Life in a post-SOAP world
So, following in the footsteps of my predecessors, I string up this SOAP request manually, fire it off via CURL and get my XML string response. Take the response string, pass it to simplexml_load_string()
and print_r()
the results, which was:
SimpleXMLElement Object
(
)
Oh, a completely empty node. WAT.
So as it turns out, SimpleXML (rightly) will hide anything namespaced at the current element and below. Since the <soap:Envelope>
node (i.e., the topmost node) of a SOAP response is namespaced, it and its children (i.e., everything we actually need) are hidden by default. Not a problem – we can just register the soap namespace and $xml->xpath('soap:Body/getFooBarResponse')

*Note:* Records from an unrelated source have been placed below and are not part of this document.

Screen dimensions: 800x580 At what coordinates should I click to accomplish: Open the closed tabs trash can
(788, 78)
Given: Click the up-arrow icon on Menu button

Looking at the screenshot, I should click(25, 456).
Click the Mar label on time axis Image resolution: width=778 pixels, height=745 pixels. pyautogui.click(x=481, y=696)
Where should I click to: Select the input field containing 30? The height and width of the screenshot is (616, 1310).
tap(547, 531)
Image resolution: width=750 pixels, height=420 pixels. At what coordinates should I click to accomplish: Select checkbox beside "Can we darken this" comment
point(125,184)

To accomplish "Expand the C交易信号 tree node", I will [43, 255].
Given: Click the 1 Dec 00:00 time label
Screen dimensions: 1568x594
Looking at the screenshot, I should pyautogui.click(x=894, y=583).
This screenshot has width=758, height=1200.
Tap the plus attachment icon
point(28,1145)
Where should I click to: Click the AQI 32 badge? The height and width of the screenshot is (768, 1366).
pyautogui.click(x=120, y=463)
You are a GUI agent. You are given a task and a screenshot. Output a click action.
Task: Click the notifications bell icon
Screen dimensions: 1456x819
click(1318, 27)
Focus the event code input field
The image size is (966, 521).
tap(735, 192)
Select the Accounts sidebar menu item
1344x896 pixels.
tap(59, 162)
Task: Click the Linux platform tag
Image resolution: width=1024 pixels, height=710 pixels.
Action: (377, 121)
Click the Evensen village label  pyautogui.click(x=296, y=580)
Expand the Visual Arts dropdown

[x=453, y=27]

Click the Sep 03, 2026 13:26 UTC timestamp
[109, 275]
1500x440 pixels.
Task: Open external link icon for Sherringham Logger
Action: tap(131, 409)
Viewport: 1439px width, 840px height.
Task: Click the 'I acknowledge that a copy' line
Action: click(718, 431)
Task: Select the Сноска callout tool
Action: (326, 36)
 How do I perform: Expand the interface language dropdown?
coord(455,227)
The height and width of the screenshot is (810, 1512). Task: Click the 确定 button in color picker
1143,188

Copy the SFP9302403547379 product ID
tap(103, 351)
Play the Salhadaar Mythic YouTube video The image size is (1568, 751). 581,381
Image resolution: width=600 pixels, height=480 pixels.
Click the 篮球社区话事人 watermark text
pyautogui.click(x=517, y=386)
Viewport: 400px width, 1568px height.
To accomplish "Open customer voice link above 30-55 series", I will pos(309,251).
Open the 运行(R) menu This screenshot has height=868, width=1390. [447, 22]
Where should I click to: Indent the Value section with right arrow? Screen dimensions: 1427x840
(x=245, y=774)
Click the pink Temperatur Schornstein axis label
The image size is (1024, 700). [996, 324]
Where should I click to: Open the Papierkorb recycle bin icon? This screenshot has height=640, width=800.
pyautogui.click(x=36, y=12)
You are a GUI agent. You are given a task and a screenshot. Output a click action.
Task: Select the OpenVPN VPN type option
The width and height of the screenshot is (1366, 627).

. This works to get the body node, but since everything inside our current data response is a big bowl of namespace spaghetti with interwoven namespaces serving no apparent purpose other than obfuscation, we’d need to know every node where the namespace changes and account for that with the proper “peek” operation. With 4 different end points we need to hit for this particular web service, this could potentially be 4 * N special cases that need to be hardcoded into the script. Further, this completely breaks the data adapter class we have in place for all other data sources, which assumes it’s getting an object with a clean tree structure.
A Workaround
I did a bit more research at home and came up with this superhack of a workaround:
$namespaces = [
'soap' => 'http://schemas.xmlsoap.org/soap/envelope/',
'ns1' => 'com.andsoitcontinues.someentity',
'ns2' => 'com.andsoitcontinues.someotherentity',
];
$dom = new DOMDocument();
$dom->loadXml($xml_string);
kill_the_namespaces($dom->childNodes, $namespaces);
function kill_the_namespaces(DOMNodeList $node_list, array $namespaces) {
foreach ($node_list as $current_node) {
if ($current_node instanceof DOMElement) {
if ($current_node->hasChildNodes())
kill_the_namespaces($current_node->childNodes, $namespaces);
foreach ($namespaces as $local_name => $uri) {
$current_node->removeAttributeNS($uri, $local_name);
}
}
}
}
Potential issues with this workaround
I’m well aware of the potential issues, which would include:
1. Sibling nodes with the same name will become an array
I am a firm believer in defensive programming, so I dereference all values from any SimpleXML structure using strval()
, intval()
or whatever data type I’m expecting. Invoking one of those methods on the foo property will yield the first element of the array anyway, which (should?) be okay for our purposes.
Before:
<ns1:foo>alpha</ns1:foo>
<ns2:foo>bravo</ns2:foo>
<ns3:foo>charlie</ns3:foo>
After:
<foo>alpha</foo>
<foo>bravo</foo>
<foo>charlie</foo>
Which SimpleXML will parse as:
[foo] => Array
(
[0] => alpha
[1] => bravo
[2] => charlie
)
2. Clobbered attributes with bias toward descendants
This one is a bit more serious than the aforementioned risk in that if it did happen, it would mask itself fairly well. I don’t foresee this being a huge issue for our current use case.
Before:
<foo ns1:somenum="111" ns2:somenum="222" ns3:somenum="333"/>
After:
<foo somenum="111" somenum="222" somenum="333"/>
Which SimpleXML will parse as:
[foo] => Array
(
[@attributes] => Array
(
[somenum] => 333
)
)
Conclusion
I’m not particularly proud of this workaround, but given the inability to affect the behavior of the proprietors of systems we request data from, you gotta do what you gotta do.
There’s some good that came of this episode – I’m learning a ton about XPath, XML Namespaces, the good, bad and the ugly of reading and writing SOAP encoding and a ton of other things. I think I transcribed almost 100kb of XML by hand this week. So, I’ll mark this down as a learning experience. Hopefully, I can write this code in a way that won’t completely bewilder the next developer that has to touch it.
Update 2013-12-02:
I ended up not being able to use kill_the_namespaces()
after all. Unbeknownst to me, further down the execution chain there is a need to append nodes to the exact same structure to stage files for another system’s ingestion. If this was a read-only solution as I’d originally assumed, I’d be able to use the namespace remover and avoid having to put some even uglier code in this script, but alas no such luck for me (or the developer who is going to have to maintain this utility).